▸ EXERCISE DESCRIPTION
From the passage on OpenAI and copyrighted training material, extract everything from "OpenAI, a prominent" down to "of creative works.", copying it word for word.

▸ PASSAGE SHOWN
■ ■ ■ ■

In the ever-evolving landscape of artificial intelligence (AI), OpenAI finds itself in the midst of controversy as the debate surrounding the use of copyrighted material in training AI models intensifies. The recent lawsuit by the New York Times (NYT) against OpenAI and Microsoft has brought attention to the pivotal role copyrighted content plays in the development of groundbreaking AI tools like ChatGPT.
OpenAI, a prominent developer in the AI space, contends that the creation of advanced AI tools such as ChatGPT would be deemed impossible without access to copyrighted material. Chatbots and image generators like Stable Diffusion rely on extensive datasets sourced from the internet, a considerable portion of which falls under copyright protection—a legal safeguard against unauthorized use of creative works.
Last month's legal action by the NYT accused OpenAI and Microsoft of "unlawful use" of its content to build their AI products. In response, OpenAI submitted a statement to the House of Lords communications and digital select committee, asserting that large language models like GPT-4, the technology powering ChatGPT, cannot be trained effectively without leveraging copyrighted works.

■ ■ ■ ■

▸ DATASET CONTENT
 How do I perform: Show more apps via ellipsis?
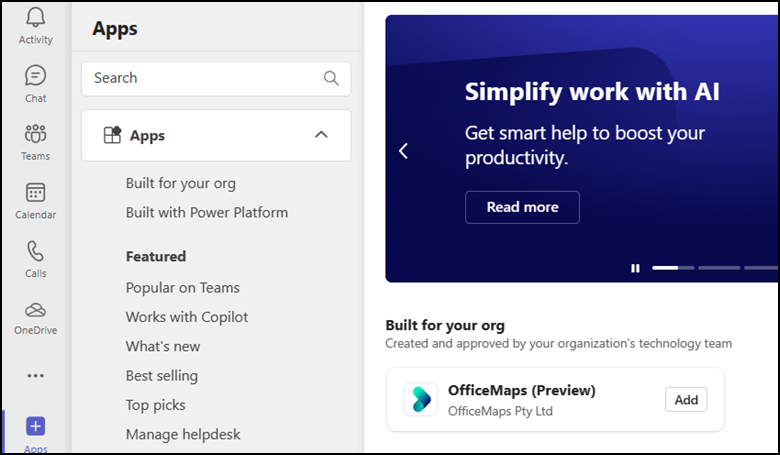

■ ■ ■ ■

▸ RESPONSE
OpenAI, a prominent developer in the AI space, contends that the creation of advanced AI tools such as ChatGPT would be deemed impossible without access to copyrighted material. Chatbots and image generators like Stable Diffusion rely on extensive datasets sourced from the internet, a considerable portion of which falls under copyright protection—a legal safeguard against unauthorized use of creative works.